- Problem -
Reproduce the Lopez clinic update word for word from "Lopez Clinic Partnership" to "research is underway.".

- Extract to read -
■ ■ ■
Lopez Clinic Partnership and Petition Update

As a result of four months of work, three medical organizations have entered into discussions for a possible partnership with Lopez Island Medical Clinic. Dr. Wilson believes all three would be strong choices, allowing the clinic to continue the current level of patient care, services and insurance coverage. The CWMA/Clinic team working on the partnership is following up with each organization: site visits to clinics similar to ours are scheduled, on-going discussions with leadership of each group and further research is underway.

“We do ask for the community’s patience on this,” says CWMA President Marty Clark. “We wish we could announce the names of possible partners now, but due to confidentiality and contract issues with each of them, the names can’t be made public yet. We will host a public information meeting just as soon as we can. At that time, we’ll be asking for community questions and input.”
■ ■ ■
[Data drawn from a collection]
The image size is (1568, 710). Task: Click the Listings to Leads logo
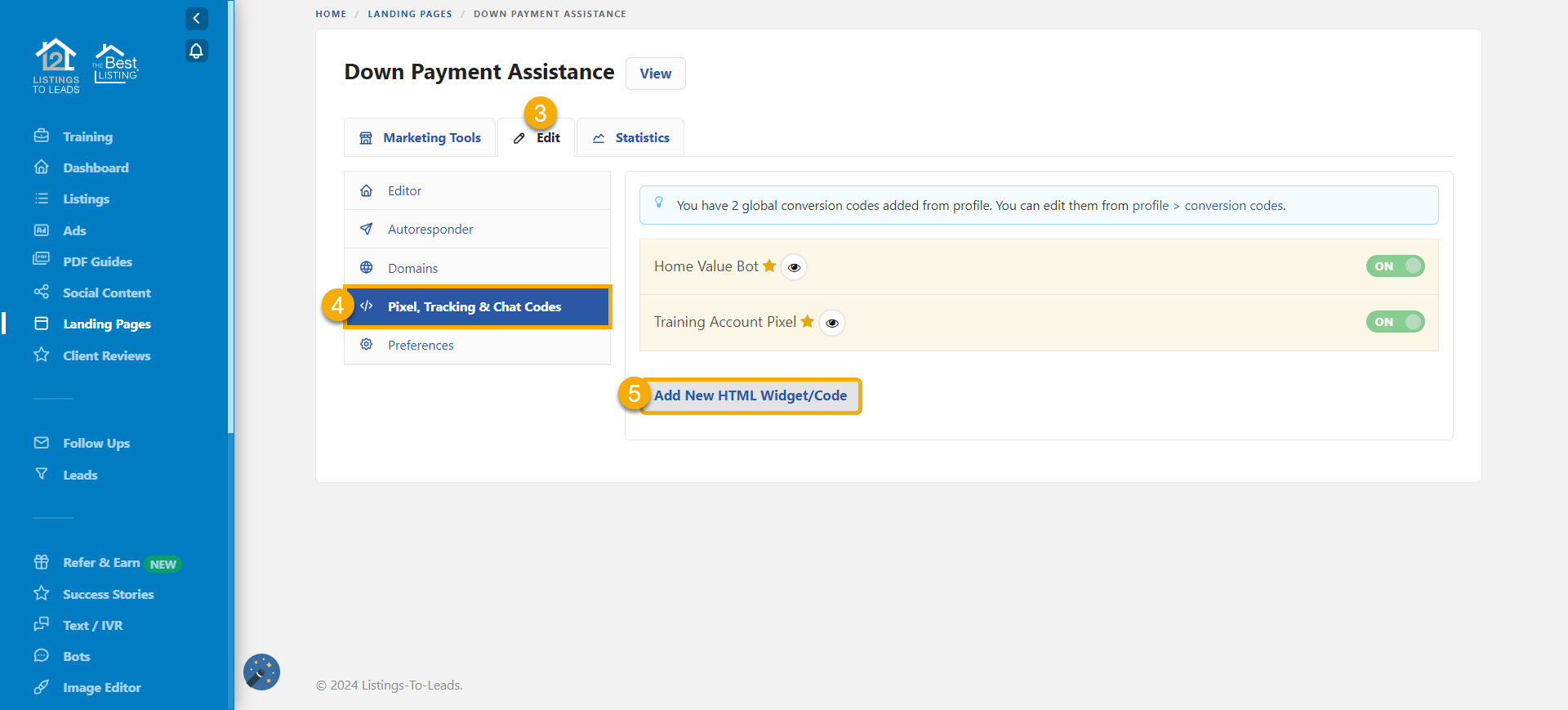coord(56,66)
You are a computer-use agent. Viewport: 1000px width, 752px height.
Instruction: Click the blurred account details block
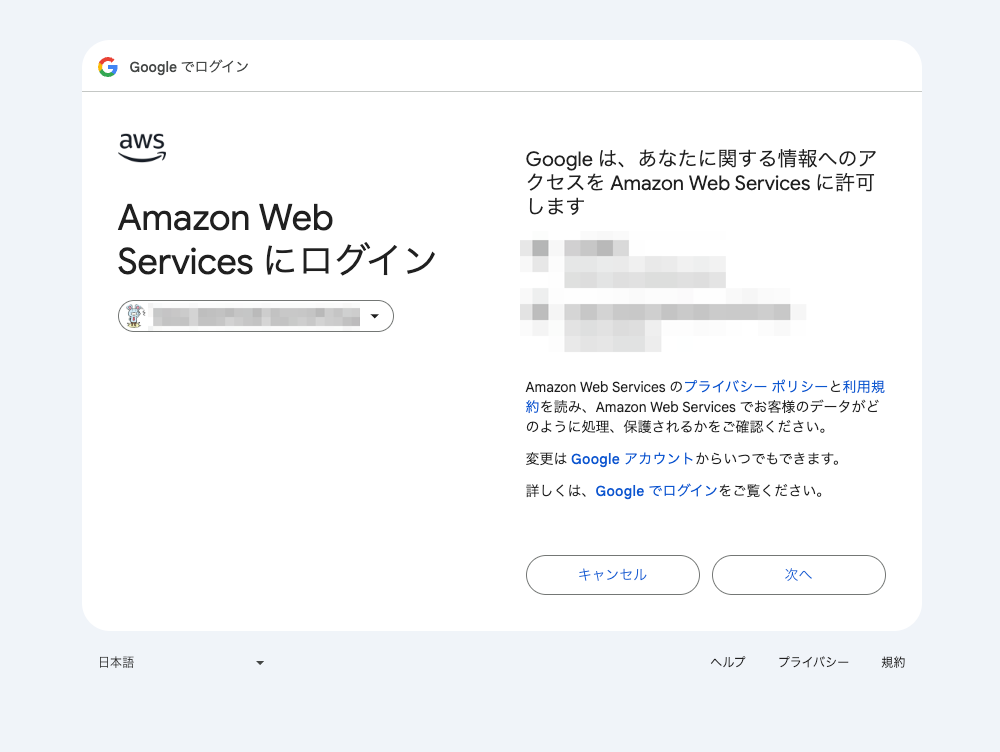pos(662,291)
■ ■ ■
- Reply to the task -
Lopez Clinic Partnership and Petition Update

As a result of four months of work, three medical organizations have entered into discussions for a possible partnership with Lopez Island Medical Clinic. Dr. Wilson believes all three would be strong choices, allowing the clinic to continue the current level of patient care, services and insurance coverage. The CWMA/Clinic team working on the partnership is following up with each organization: site visits to clinics similar to ours are scheduled, on-going discussions with leadership of each group and further research is underway.